The fix was to stop pretending. We split the voice-api plugin so it registers three separate providers against the capability chain — kokoro, xtts, and whisper — each with its own available() check that reads the service's health endpoint and reports on just one engine. A five-second TTL cache sits in front so the capability layer can hammer available() without hammering the service. If Kokoro's model files are missing the kokoro provider reports unavailable while XTTS and Whisper keep working — and vice versa. The providers no longer die together.

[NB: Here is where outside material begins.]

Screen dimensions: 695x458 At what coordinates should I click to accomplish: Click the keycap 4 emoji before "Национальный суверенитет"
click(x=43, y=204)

With the internal split done, we added two more providers to the chain from outside the service. A new edge-tts plugin runs the edge-tts pip package in-process — no subprocess, no HTTP hop, no model files to load — and registers at priority zero so it's tried first. A new openai-tts baseline provider lives under emptyos/capabilities/providers/ and is picked up automatically when OPENAI_API_KEY is set, subject to the same cloud consent gate every other cloud provider passes through. The listen capability got the same treatment — openai-whisper as a cloud baseline, local whisper through the voice service as the fallback. The chain is now [edge-tts, openai-tts, kokoro, xtts] for speak and [openai-whisper, whisper] for listen, each entry independent. The 🔊 button in the dictionary works with the voice service completely offline; edge-tts picks up the call and returns a valid MP3 in about 400 milliseconds.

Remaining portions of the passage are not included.